* Problem description: Your task is to retype, exactly and without pictures, the line holding "You are a GUI" and each line that follows it to the end of the entries.

Stored data entries:
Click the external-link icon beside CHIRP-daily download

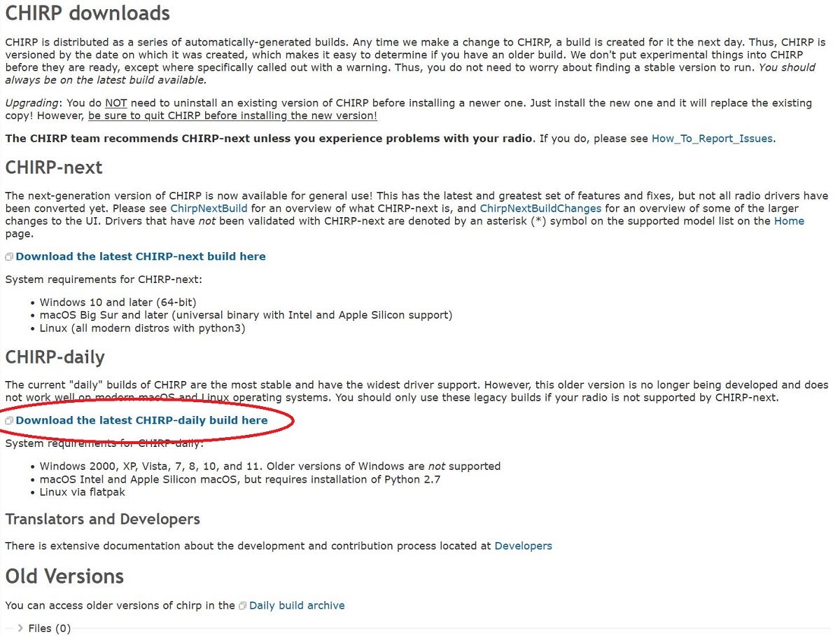[x=9, y=421]
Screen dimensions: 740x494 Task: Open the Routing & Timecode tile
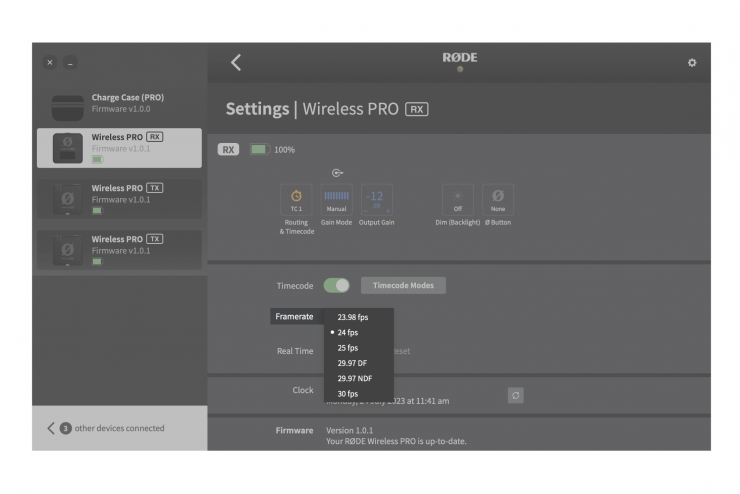click(296, 199)
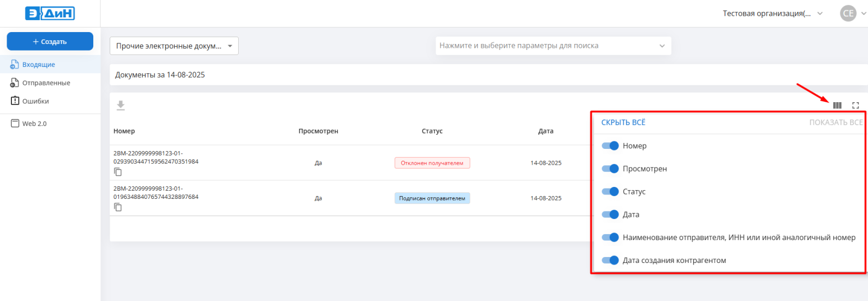
Task: Click the EDiN logo icon
Action: click(x=50, y=14)
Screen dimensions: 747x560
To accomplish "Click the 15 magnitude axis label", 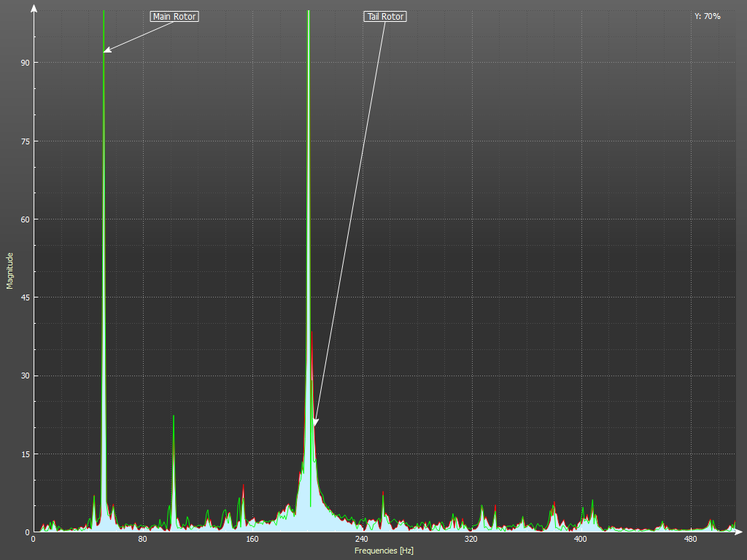I will [x=24, y=454].

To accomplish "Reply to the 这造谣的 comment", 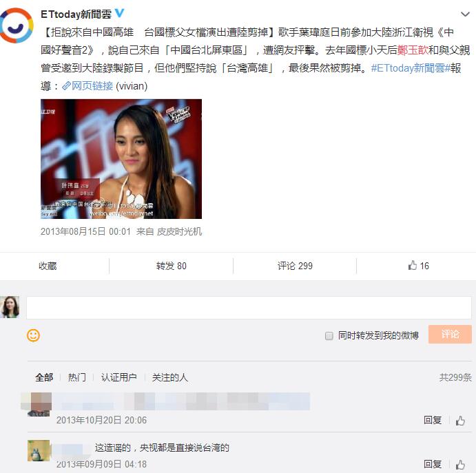I will [x=433, y=464].
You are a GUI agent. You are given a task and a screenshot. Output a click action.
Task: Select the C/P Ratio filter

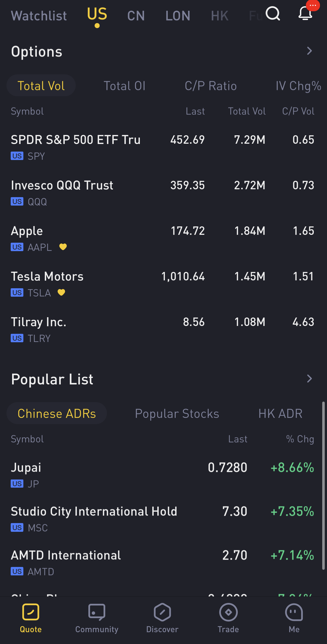click(210, 86)
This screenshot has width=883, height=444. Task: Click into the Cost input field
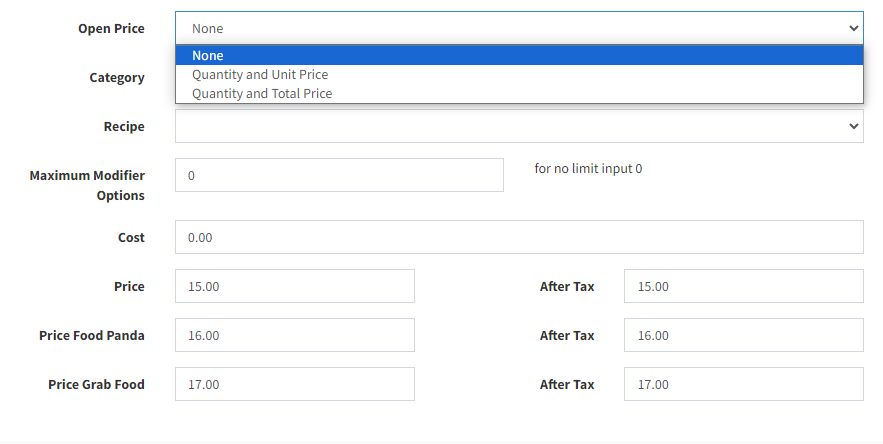(x=519, y=237)
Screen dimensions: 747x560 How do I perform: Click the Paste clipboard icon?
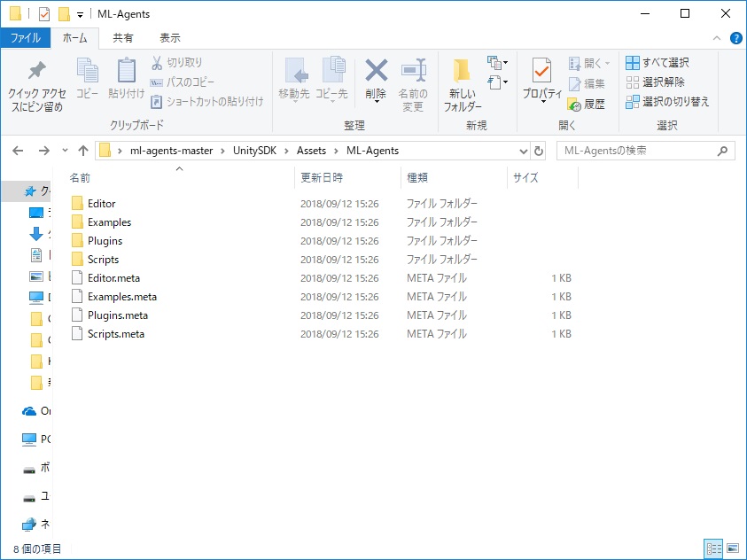[x=127, y=71]
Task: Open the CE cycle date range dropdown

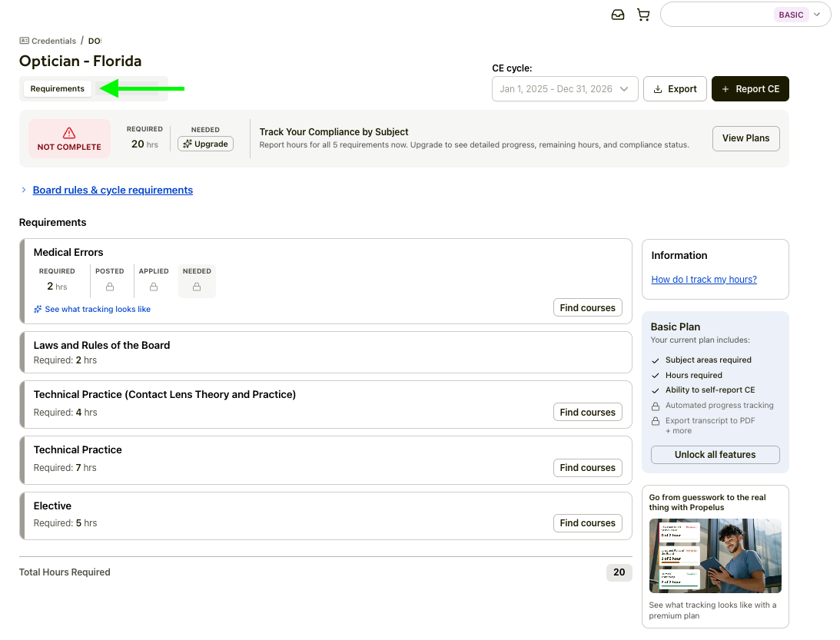Action: (565, 89)
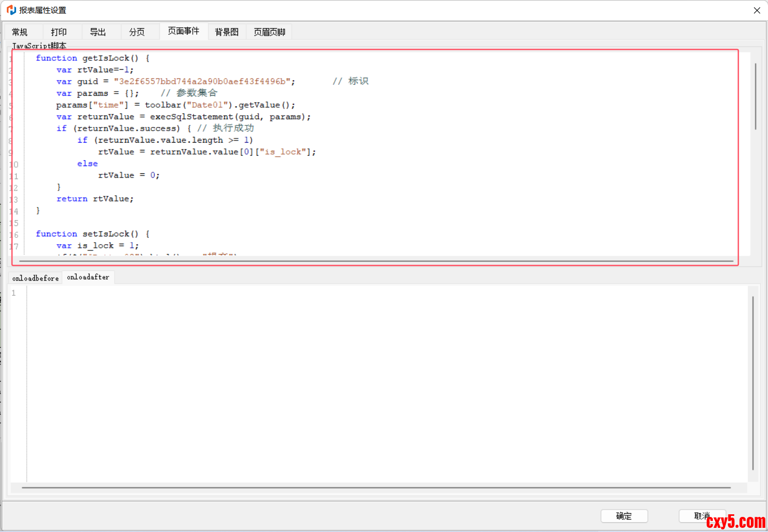Select the onloadafter event tab

coord(88,277)

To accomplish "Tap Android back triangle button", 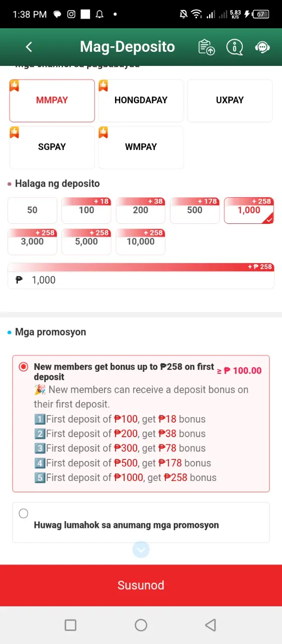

* Problem solution:
You are a GUI agent. You are given a task and a screenshot. Output a click action.
Task: Select the C/P Ratio filter

click(210, 86)
This screenshot has width=883, height=444. Task: Click into the Cost input field
(x=519, y=237)
Screen dimensions: 747x560 How do I perform: Click the Paste clipboard icon?
[x=127, y=71]
Task: Open the CE cycle date range dropdown

Action: (565, 89)
Select the onloadafter event tab

coord(88,277)

To accomplish "Tap Android back triangle button", 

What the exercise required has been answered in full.